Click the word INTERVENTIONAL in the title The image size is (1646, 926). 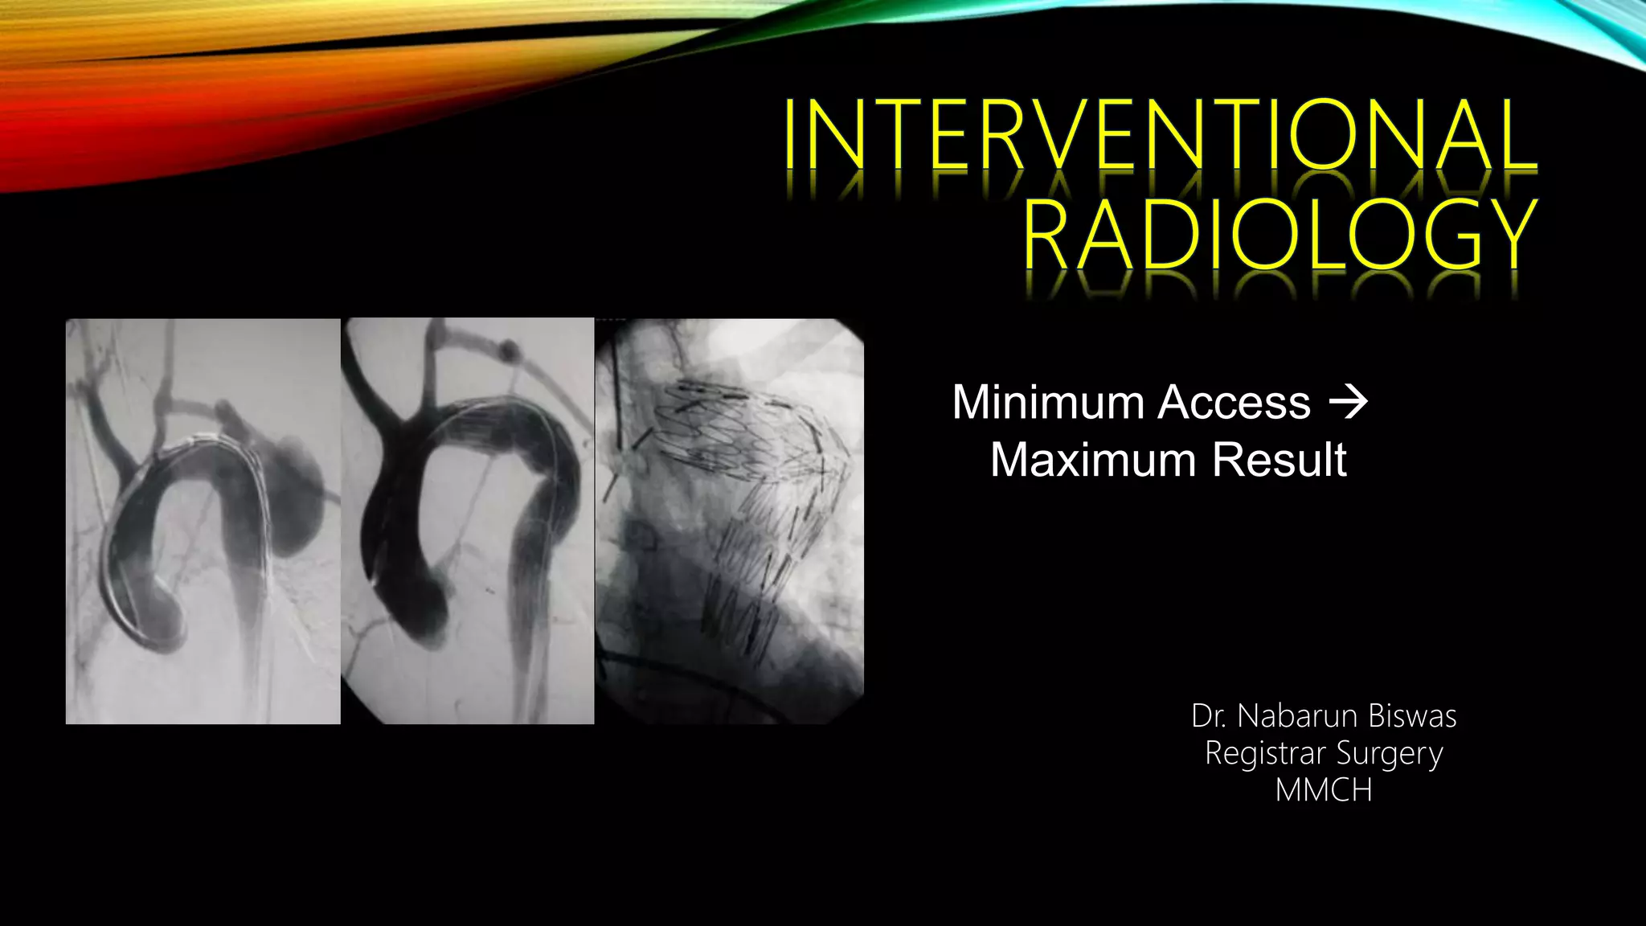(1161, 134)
* * *
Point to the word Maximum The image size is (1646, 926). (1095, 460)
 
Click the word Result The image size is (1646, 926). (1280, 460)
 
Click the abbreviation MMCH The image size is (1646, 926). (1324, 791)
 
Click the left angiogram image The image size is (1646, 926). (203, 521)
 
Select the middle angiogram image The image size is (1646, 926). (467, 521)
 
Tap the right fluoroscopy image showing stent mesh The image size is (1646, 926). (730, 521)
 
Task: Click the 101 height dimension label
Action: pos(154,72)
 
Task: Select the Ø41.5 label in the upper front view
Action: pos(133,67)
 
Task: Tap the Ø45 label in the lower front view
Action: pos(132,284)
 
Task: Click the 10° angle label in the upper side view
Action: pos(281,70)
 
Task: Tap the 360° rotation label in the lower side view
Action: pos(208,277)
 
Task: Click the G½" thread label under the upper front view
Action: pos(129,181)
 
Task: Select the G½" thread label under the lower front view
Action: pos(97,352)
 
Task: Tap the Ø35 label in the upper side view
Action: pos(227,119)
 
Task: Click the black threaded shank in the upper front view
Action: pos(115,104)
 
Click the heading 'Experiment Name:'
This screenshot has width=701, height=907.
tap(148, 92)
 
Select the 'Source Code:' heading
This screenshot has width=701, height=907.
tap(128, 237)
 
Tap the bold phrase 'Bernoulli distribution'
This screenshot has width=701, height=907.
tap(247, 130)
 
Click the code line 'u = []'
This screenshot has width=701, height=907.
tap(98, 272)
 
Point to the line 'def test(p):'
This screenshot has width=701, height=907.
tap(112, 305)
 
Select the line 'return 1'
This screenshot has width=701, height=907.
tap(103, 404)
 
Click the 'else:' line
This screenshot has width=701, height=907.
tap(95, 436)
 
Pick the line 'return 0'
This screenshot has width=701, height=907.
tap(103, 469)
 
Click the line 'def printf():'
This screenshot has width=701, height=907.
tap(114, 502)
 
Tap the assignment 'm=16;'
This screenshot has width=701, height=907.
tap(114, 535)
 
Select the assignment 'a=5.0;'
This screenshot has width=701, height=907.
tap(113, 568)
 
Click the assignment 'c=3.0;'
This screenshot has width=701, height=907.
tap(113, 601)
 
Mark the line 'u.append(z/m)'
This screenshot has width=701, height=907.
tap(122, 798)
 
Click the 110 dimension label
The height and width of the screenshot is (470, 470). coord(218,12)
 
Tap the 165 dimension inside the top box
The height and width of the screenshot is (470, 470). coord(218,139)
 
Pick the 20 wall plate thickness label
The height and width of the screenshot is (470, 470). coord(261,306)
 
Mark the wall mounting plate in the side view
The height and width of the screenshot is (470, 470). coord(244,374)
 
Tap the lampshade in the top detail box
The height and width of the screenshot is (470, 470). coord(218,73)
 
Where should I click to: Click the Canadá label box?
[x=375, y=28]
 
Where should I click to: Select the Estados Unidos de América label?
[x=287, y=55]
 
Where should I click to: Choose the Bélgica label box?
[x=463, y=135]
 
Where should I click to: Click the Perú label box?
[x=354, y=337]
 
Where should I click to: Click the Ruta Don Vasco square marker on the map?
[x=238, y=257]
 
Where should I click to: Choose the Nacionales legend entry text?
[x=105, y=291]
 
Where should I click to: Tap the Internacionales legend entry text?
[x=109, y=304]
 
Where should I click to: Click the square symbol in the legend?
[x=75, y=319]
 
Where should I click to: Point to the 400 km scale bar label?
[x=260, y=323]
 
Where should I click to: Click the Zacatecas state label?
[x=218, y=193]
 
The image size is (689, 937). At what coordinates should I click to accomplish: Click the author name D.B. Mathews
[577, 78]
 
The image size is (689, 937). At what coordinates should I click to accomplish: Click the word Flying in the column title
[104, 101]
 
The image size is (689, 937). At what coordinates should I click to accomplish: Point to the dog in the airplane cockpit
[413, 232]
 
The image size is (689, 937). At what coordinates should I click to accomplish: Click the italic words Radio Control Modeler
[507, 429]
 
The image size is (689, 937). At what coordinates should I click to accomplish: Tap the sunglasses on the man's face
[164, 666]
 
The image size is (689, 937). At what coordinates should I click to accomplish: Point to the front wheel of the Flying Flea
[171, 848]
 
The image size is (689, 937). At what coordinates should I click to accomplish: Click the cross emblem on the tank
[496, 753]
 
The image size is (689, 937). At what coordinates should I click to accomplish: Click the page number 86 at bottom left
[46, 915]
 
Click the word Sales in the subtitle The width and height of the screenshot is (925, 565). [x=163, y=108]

Task directions: Quote verbatim every line of the items above, from the line with "Point to the line 'def test(p):'" to the line with "[x=463, y=135]", including both of those lines.

Expected answer:
Point to the line 'def test(p):'
This screenshot has width=701, height=907.
tap(112, 305)
 
Select the line 'return 1'
This screenshot has width=701, height=907.
tap(103, 404)
 
Click the 'else:' line
This screenshot has width=701, height=907.
tap(95, 436)
 
Pick the line 'return 0'
This screenshot has width=701, height=907.
tap(103, 469)
 
Click the line 'def printf():'
This screenshot has width=701, height=907.
tap(114, 502)
 
Tap the assignment 'm=16;'
This screenshot has width=701, height=907.
tap(114, 535)
 
Select the assignment 'a=5.0;'
This screenshot has width=701, height=907.
tap(113, 568)
 
Click the assignment 'c=3.0;'
This screenshot has width=701, height=907.
tap(113, 601)
 
Mark the line 'u.append(z/m)'
This screenshot has width=701, height=907.
tap(122, 798)
 
Click the 110 dimension label
The height and width of the screenshot is (470, 470). coord(218,12)
 
Tap the 165 dimension inside the top box
The height and width of the screenshot is (470, 470). coord(218,139)
 
Pick the 20 wall plate thickness label
The height and width of the screenshot is (470, 470). coord(261,306)
 
Mark the wall mounting plate in the side view
The height and width of the screenshot is (470, 470). coord(244,374)
 
Tap the lampshade in the top detail box
The height and width of the screenshot is (470, 470). coord(218,73)
 
Where should I click to: Click the Canadá label box?
[x=375, y=28]
 
Where should I click to: Select the Estados Unidos de América label?
[x=287, y=55]
 
Where should I click to: Choose the Bélgica label box?
[x=463, y=135]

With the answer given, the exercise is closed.